(Task instructions)
**A)** From the API gateway page below, list every provider that authenticates with a Bearer token.
**B)** Rewrite the paragraph of the API gateway page below that begins "A lightweight, self-hosted API gateway" as a short bulleted list, keeping its main facts.
**C)** Write the next part of the API gateway page below, picking up after its final sentence.

(Page extract)
>>>>>

A lightweight, self-hosted API gateway that sits between your applications and LLM providers. Each client gets their own API key with independent configuration: backend provider, upstream API key, default model, model whitelist, rate limits, and token quotas.
- OpenAI-compatible - Works with any OpenAI SDK or tool
- Per-client config - Each API key routes to different providers
- Real-time dashboard - Live stats via WebSocket
- Local models - Built-in support for Ollama and LM Studio
| Provider | Protocol | Default Endpoint | Auth |
|---|---|---|---|
| Google Gemini | Gemini native | generativelanguage.googleapis.com |
API key |
| OpenAI | Chat Completions | api.openai.com |
Bearer token |
| Anthropic | Messages API | api.anthropic.com |
x-api-key |
| Mistral | Chat Completions | api.mistral.ai |
Bearer token |
| Perplexity AI | Chat Completions | api.perplexity.ai |
Bearer token |
| xAI / Grok | Chat Completions | api.x.ai |
Bearer token |
| Cohere | Chat Completions | api.cohere.com |
Bearer token |
| Azure OpenAI | Chat Completions | Custom resource URL | api-key |
| Ollama | Chat Completions | localhost:11434 |
None |
| LM Studio | Chat Completions | localhost:1234 |
None |
All providers support streaming via Server-Sent Events. Any OpenAI-compatible endpoint not listed above can be added as a generic provider.

<<<<<

(Source data)
>>>>>

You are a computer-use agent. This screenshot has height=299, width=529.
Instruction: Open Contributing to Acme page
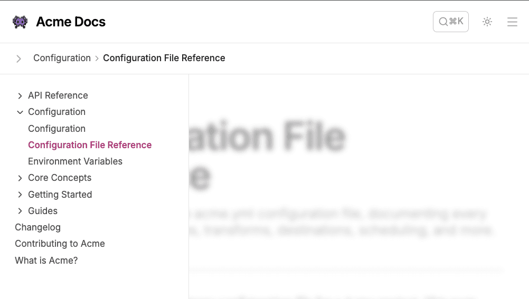(x=60, y=244)
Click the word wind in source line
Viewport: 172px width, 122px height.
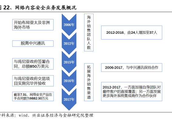23,115
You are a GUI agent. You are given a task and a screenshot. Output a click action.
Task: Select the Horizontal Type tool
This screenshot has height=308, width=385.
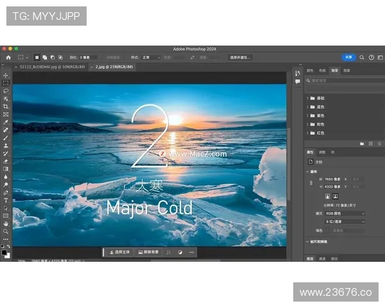6,200
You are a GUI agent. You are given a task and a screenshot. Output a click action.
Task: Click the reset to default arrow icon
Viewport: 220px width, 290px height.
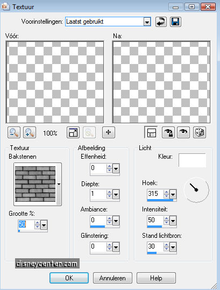[x=161, y=22]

<<<<<

(Your responses)
**A)** OpenAI, Mistral, Perplexity AI, xAI / Grok, Cohere

**B)**
- Lightweight, self-hosted API gateway between applications and LLM providers
- Each client gets its own API key with independent configuration:
  - backend provider
  - upstream API key
  - default model
  - model whitelist
  - rate limits
  - token quotas

**C)**
Grab a binary from the releases page or build from source:
go build -o ai-gateway ./cmd/server./ai-gatewayOn first launch the server creates a config.yaml, generates admin credentials (printed once to stdout), and initializes the database. Default port is 8090.
- Open
http://localhost:8090/admin, log in with credentials from stdout - Go to Clients → New Client
- Configure:
- Backend: Provider (gemini, openai, anthropic, ollama, lmstudio, etc.)
- Backend API Key: Your API key for that provider
- Default Model: Model name to use by default
- Base URL: Override (e.g.,
http://localhost:11434for local Ollama)
- Use the client's API key with your OpenAI-compatible app
# Create client with:
# Backend: ollama
# Base URL: http://localhost:11434
# Default Model: llama3.2
curl http://localhost:8090/v1/chat/completions \
-H "Authorization: Bearer <CLIENT_API_KEY>" \
-H "Content-Type: application/json" \
-d '{
"model": "llama3.2",
"messages": [{"role": "user", "content": "Hello"}]
}'Works with any OpenAI-compatible client library or tool.
curl http://localhost:8090/v1/chat/completions \
-H "Authorization: Bearer <CLIENT_API_KEY>" \
-H "Content-Type: application/json" \
-d '{
"model": "gemini-2.5-flash",
"stream": true,
"messages": [{"role": "user", "content": "Hello"}]
}'The gateway resolves the client's assigned backend from the API key, translates the request into the provider's native format, and streams the response back as OpenAI-format SSE.
from openai import OpenAI
client = OpenAI(
api_key="<CLIENT_API_KEY>",
base_url="http://localhost:8090/v1",
)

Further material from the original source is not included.